Crédit photo : S TOUBON

De toute sa carrière, le Dr Michel Seraille n’a jamais vu une telle mobilisation. À 62 ans, le médecin généraliste de Roanne (Loire), ville de 35 000 habitants située à plus d’une heure de Clermont-Ferrand et Lyon, est à l’origine du mouvement de grève que devraient suivre 95 % de ses confrères roannais du lundi 18 au mercredi 20 mai.

Au lendemain du vote par les députés du projet de loi de santé, le 14 avril, le Dr Seraille, alors en voyage à l’étranger, envoie un e-mail révolté à une dizaine de confrères qui, comme lui, participe au tour de garde. Il y raconte le « mépris » du gouvernement à l’égard des médecins, l’étatisation qu’imposera cette loi aux professionnels, le risque de voir le secret médical galvaudé par la libération des données de santé, l’« ingérabilité » technique du tiers payant pour tous... Surprise !

Ses confrères partagent son opinion et l’encouragent à organiser une rencontre entre les médecins de la ville et de l’agglomération pour parler des dangers de la loi de santé. Le Dr Seraille se met à la tâche. Un mois après, 90 médecins généralistes, syndiqués ou non, s’apprêtent à fermer leurs cabinets.

Médecins épuisés

Depuis 2006, le Roannais et ses 180 000 habitants est placé en zone de soins de proximité (ZSP) en raison de son fort taux de personnes âgées et ses indicateurs de précarité défavorables.

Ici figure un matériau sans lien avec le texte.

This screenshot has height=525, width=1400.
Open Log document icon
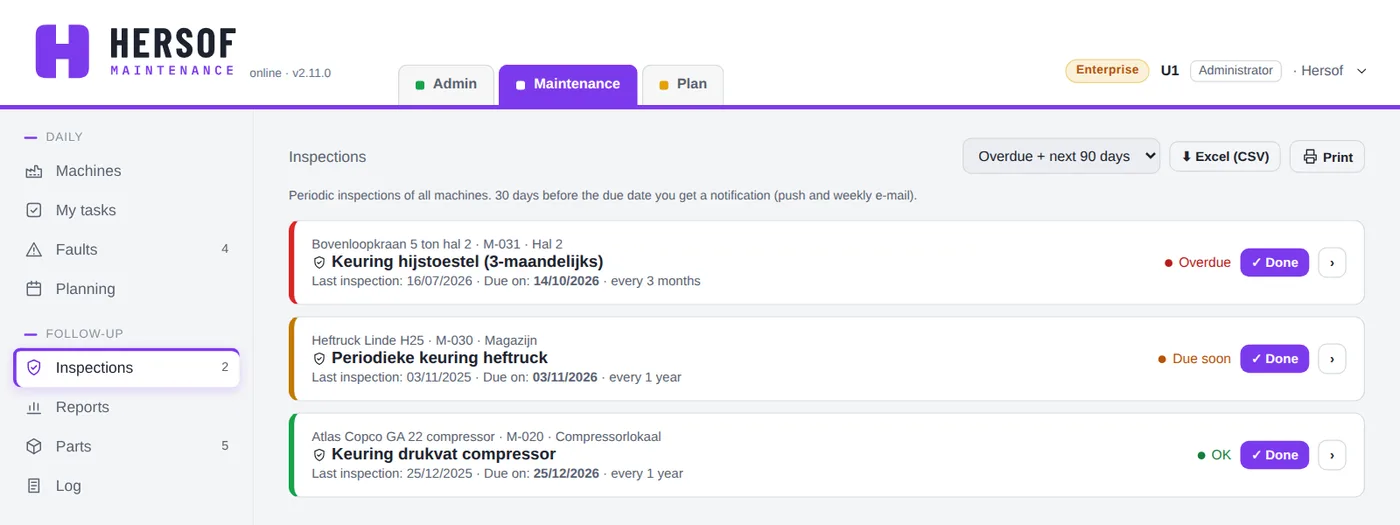pos(34,486)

Le Dr Seraille a conscience de l’impact d’une telle grève sur la prise en charge de ses patients.

« Aujourd’hui, il faut faire brûler des pneus devant les préfectures pour être entendus. Nous sommes obligés de nous engager dans un coup de force contre cette loi gravissime pour l’exercice de la médecine de famille. Regardez la grève de la télétransmission, et même la manifestation nationale à Paris ! Rien n’a changé depuis. »

Les médecins du Roannais sont à bout. La ville, en perte d’attractivité, perd chaque année un peu plus de professionnels de santé. Quatre généralistes partiront cet été, dont deux qui n’ont pas l’âge de la retraite. « Épuisés », « en burn out », ceux qui restent refusent tout net de prendre de nouveaux patients, témoigne le Dr Seraille. Il résume : « On n’en peut plus ici ».

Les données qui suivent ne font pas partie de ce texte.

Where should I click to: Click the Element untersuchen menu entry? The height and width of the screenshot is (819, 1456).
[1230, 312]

Les grévistes ont renouvelé le plus possible les prescriptions de leurs patients en amont. Mais pour le reste, les urgences du centre hospitalier devront prendre la relève.

Soutien de MG France

Qu’espérer d’un tel coup de force ? Une invitation à Paris ? Un retrait du projet de loi ? En quête de « reconnaissance », le médecin n’en sait trop rien. Il s’agit de la première étape, prévient-il. Surpris d’une telle mobilisation, il l’a été tout autant de la colère qui anime la plupart de ses confrères. « Lors de notre dernière réunion de préparation, une quarantaine de médecins ont évoqué l’idée de déconventionnement, assure-t-il. Ce n’est pas rien ! »

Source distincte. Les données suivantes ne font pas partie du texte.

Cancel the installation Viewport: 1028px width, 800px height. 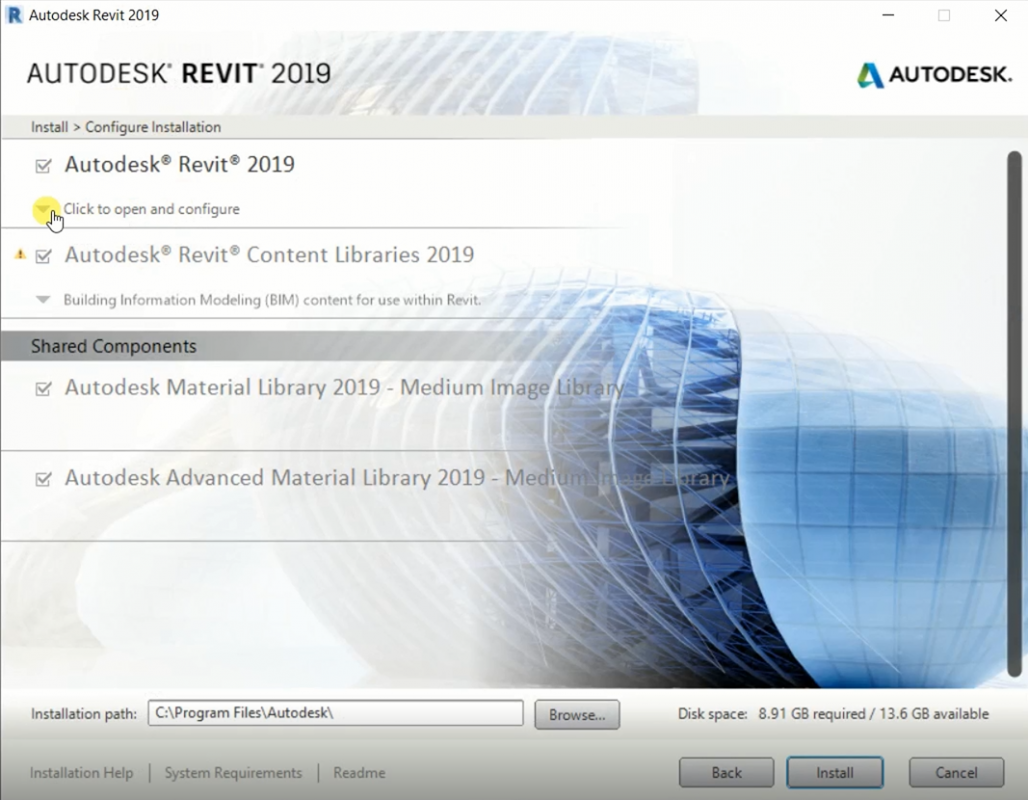(x=956, y=772)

Les Roannais se sont pour l’instant assurés le soutien « sans réserve » de l’UFML, qui publie sur son site une lettre des médecins grévistes aux patients.

De son côté, MG France n’hésite pas à parler de « Printemps de Roanne ». Le syndicat « encourage les médecins généralistes à ne pas se laisser faire, et leur propose de participer massivement à ce printemps roannais qui part de la base pour une raison évidente : c’est sur le terrain que se trouvent les solutions aux problèmes ».